A half-dozen lawsuits challenging the 13 approved Texas constitutional amendments appear to be dead in the water, The Dallas Morning News reported. The secretary of state’s office last week declared the propositions approved and now a part of the Texas Constitution, while Gov. Greg Abbott canvassed the election and certified the results. One proposition that would have raised the retirement age of judges was rejected by voters.

In addition, the Texas attorney general’s office said the lawsuits had improper “citation and return of service.” The plaintiffs are unable to correction those citations because the election results have been certified.

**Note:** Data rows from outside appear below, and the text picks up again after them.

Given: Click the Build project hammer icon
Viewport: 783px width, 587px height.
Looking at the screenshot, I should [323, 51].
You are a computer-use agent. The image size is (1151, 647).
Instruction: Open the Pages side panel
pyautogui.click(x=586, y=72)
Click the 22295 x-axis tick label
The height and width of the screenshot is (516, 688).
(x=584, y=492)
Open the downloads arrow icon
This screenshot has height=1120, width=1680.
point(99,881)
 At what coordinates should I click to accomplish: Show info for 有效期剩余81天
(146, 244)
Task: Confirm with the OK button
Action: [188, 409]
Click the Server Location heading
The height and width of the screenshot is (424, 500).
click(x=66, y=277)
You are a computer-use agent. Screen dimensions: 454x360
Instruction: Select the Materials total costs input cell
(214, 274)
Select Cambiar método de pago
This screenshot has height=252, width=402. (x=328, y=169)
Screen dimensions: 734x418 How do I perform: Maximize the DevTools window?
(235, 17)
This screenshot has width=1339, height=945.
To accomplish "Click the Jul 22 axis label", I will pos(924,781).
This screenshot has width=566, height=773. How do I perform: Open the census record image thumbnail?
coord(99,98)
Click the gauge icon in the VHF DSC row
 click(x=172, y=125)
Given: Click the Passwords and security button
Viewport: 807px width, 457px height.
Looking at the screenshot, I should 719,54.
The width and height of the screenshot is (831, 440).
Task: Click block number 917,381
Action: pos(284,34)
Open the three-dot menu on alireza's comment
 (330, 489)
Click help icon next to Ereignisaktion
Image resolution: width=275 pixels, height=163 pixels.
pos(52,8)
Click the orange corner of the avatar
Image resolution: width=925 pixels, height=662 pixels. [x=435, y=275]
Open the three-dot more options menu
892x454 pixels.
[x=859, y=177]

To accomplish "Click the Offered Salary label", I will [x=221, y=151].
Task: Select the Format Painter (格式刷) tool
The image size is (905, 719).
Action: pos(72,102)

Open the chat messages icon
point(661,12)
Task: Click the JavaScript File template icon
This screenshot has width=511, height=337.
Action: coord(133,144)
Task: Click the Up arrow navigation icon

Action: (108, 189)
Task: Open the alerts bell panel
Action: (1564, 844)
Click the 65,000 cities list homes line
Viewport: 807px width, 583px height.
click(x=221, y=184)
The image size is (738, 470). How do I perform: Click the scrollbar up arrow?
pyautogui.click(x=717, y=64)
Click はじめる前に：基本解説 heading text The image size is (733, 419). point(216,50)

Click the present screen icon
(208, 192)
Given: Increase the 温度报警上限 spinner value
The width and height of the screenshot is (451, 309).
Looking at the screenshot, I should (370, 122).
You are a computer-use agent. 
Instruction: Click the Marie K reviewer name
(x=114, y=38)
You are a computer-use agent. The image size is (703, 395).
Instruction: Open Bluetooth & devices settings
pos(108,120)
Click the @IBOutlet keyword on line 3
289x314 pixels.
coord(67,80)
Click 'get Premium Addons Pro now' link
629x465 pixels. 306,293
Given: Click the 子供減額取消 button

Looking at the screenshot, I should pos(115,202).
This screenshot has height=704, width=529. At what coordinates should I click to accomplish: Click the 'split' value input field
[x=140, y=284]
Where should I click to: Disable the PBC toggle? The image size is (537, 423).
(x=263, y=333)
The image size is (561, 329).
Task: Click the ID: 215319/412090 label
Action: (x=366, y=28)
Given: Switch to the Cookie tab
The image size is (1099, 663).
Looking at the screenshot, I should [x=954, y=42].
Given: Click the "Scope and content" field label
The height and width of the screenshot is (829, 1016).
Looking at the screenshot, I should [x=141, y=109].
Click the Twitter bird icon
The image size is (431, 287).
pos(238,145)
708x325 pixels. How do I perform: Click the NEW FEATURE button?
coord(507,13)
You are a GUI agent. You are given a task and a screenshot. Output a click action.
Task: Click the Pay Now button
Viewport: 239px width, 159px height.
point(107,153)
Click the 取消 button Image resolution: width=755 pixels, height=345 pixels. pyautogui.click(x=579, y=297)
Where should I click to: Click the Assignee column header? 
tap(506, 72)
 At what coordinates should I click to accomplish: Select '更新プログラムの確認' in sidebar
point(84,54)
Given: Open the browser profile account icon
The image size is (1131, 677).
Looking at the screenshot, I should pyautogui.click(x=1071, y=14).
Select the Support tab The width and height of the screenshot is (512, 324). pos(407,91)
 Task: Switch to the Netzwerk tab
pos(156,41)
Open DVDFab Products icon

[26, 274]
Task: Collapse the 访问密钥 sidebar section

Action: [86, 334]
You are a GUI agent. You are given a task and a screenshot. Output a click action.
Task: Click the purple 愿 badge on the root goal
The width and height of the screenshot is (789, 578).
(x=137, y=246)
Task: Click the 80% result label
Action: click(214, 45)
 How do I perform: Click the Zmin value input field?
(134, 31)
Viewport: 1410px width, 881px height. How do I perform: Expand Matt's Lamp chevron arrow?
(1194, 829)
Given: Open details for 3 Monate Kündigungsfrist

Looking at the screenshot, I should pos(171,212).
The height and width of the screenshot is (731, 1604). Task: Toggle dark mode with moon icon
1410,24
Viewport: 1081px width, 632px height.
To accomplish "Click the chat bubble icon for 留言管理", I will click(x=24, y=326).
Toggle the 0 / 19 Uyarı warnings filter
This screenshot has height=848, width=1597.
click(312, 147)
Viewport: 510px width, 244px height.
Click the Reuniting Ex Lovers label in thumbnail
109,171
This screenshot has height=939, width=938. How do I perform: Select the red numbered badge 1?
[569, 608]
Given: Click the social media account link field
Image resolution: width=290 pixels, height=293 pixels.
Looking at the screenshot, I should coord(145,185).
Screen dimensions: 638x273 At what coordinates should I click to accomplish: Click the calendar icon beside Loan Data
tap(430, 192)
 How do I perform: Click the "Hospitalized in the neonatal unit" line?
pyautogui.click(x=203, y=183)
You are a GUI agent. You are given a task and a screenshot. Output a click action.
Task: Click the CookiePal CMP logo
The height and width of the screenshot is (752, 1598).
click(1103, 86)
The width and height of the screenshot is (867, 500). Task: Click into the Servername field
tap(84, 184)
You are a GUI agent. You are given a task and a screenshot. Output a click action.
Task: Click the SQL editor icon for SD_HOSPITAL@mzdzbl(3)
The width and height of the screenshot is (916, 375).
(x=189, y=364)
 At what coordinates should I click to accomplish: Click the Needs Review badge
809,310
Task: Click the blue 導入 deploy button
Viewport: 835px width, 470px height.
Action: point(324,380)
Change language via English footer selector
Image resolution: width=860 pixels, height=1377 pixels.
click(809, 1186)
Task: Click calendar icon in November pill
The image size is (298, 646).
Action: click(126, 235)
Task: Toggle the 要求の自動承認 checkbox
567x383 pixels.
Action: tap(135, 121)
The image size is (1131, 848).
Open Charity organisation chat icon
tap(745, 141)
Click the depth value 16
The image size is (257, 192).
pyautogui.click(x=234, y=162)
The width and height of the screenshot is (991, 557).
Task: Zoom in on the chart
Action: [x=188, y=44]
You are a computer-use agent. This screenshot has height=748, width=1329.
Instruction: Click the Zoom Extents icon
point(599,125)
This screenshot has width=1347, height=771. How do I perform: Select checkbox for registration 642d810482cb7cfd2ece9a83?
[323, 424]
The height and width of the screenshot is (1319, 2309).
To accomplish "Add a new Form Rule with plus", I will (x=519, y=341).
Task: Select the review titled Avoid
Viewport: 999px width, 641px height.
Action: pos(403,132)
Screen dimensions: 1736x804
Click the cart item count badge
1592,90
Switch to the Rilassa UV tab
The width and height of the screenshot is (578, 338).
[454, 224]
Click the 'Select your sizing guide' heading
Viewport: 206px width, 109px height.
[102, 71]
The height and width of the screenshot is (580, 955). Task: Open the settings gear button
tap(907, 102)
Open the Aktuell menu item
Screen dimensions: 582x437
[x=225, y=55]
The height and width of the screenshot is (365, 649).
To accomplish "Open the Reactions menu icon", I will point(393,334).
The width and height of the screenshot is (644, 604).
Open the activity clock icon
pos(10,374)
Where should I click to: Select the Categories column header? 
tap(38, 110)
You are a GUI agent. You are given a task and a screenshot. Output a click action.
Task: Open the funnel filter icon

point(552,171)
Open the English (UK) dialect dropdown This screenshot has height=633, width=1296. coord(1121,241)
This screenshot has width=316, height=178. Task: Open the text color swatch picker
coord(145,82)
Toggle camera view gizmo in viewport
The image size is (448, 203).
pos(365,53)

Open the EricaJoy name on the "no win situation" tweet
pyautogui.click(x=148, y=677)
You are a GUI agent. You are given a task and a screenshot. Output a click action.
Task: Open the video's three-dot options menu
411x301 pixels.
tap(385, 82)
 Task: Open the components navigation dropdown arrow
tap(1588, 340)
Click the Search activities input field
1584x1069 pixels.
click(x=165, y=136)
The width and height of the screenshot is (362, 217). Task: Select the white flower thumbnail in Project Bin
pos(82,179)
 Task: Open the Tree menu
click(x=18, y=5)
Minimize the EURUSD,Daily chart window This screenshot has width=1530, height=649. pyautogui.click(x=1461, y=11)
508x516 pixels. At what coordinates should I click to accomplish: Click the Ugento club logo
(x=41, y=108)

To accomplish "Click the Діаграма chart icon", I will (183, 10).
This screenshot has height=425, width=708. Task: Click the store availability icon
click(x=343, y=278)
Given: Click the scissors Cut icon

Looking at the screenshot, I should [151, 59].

The six nearly identical lawsuits claimed the state used uncertified polling machines that exposed the election to voter fraud, and the plaintiffs called for the courts to throw out the Nov. 7 results and hold a new election using paper ballots only, The News reported.

The suits threatened to delay voter-approved property tax cuts and a raise in retired teachers’ pensions.

Abbott enters primary battle fray, mum on fifth special session

The Texas Legislature’s fourth special session ended last week with the House and Senate still at loggerheads over Abbott’s push to allow the use of taxpayer money to pay for private school costs, commonly known as school vouchers. Last month, 21 House Republicans joined with Democrats to remove the voucher provision from a broad education bill that did not pass both chambers.

Abbott is sticking to his promise to endorse primary challengers to House Republicans who voted against the voucher plan, the Texas Tribune reported. With the holiday season underway, it appears unlikely there will be another special session this year, but Lt. Gov. Dan Patrick said he believed the best day to come back for another session “would be Feb. 5, 30 days before the election.”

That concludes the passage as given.